Personal information
- Date of birth: 29 June 1997 (age 28)
- Place of birth: Baden bei Wien, Austria
- Height: 1.89 m (6 ft 2 in)
- Position: Midfielder

Team information
- Current team: Austria Wien II
- Number: 2

Youth career
- 2003–2015: Admira Wacker

Senior career*
- Years: Team / Apps / (Gls)
- 2015–2021: Admira Wacker II / 63 / (1)
- 2017–2024: Admira Wacker / 139 / (7)
- 2024: Start / 13 / (1)
- 2025: SV Stripfing / 18 / (1)
- 2026–: Austria Wien II / 8 / (0)

International career
- 2014–2015: Austria U18 / 4 / (1)
- 2016: Austria U19 / 2 / (0)

= Wilhelm Vorsager =

Austrian footballer and model

Wilhelm Vorsager (born 29 June 1997) is an Austrian professional footballer who plays as a midfielder for Austria Wien II. He has also worked as a model.

==Club career==
Vorsager began his career with Admira Wacker, where he progressed through the youth academy.
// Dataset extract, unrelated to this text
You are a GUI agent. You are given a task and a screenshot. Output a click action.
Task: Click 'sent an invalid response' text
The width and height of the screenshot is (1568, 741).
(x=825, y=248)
On 8 May 2015 he made his debut for the reserve team, Admira Wacker Amateure in the Austrian Regionalliga, coming off the bench for Markus Pavić in the 35th minute in a 2–2 draw against Rapid Wien II. In the same month he made his first appearance in the starting eleven in a game against SV Mattersburg II.

After more than 40 appearances for the reserves, he was included in the first-team squad for the first time April 2017 for the league match against Rheindorf Altach. He would, however, make his Austrian Football Bundesliga debut on 16 December 2017 in another game against Rheindorf Altach, also scoring his first goal in a 3–1 as he featured in the starting lineup. On 20 December, the long-term extension of his contract with Admira was announced. Vorsager signed another contract extension in May 2022 until summer 2024.
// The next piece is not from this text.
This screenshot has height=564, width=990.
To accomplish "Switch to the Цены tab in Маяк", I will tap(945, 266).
On 1 August 2024, Vorsager joined Norwegian First Division club IK Start, after his contract at Admira wasn't extended.

On 7 February 2025, Vorsager joined SV Stripfing.

==International career==
Vorsager made his debut for Austria U18 in September 2014 in a friendly against Norway U18. He scored his first goal in May 2015 with the winning goal in a 1–0 victory against rivals Germany.
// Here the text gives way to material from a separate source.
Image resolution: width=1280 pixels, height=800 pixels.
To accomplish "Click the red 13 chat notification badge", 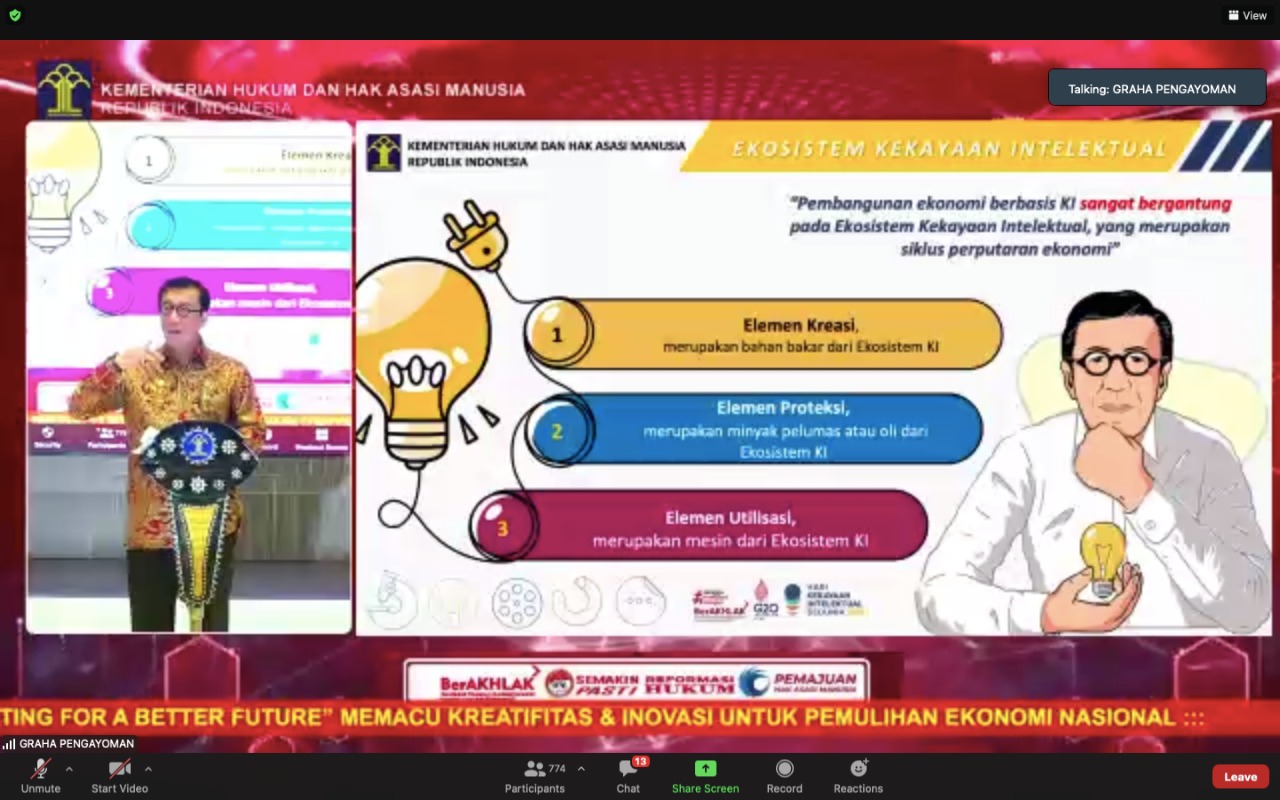I will click(640, 761).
In May 2016, he made his debut for the national under-19 team. He was then called up to the squad for the 2016 UEFA European Under-19 Championship. His only appearance was in the last group game against Germany, when he was in the starting eleven and was replaced by Sandi Lovrić at half-time. After that, Austria were eliminated as bottom of the group.

==Modeling career==
In addition to his career as a football player, Vorsager has also been active as a model under the stage name Sascha Wolf.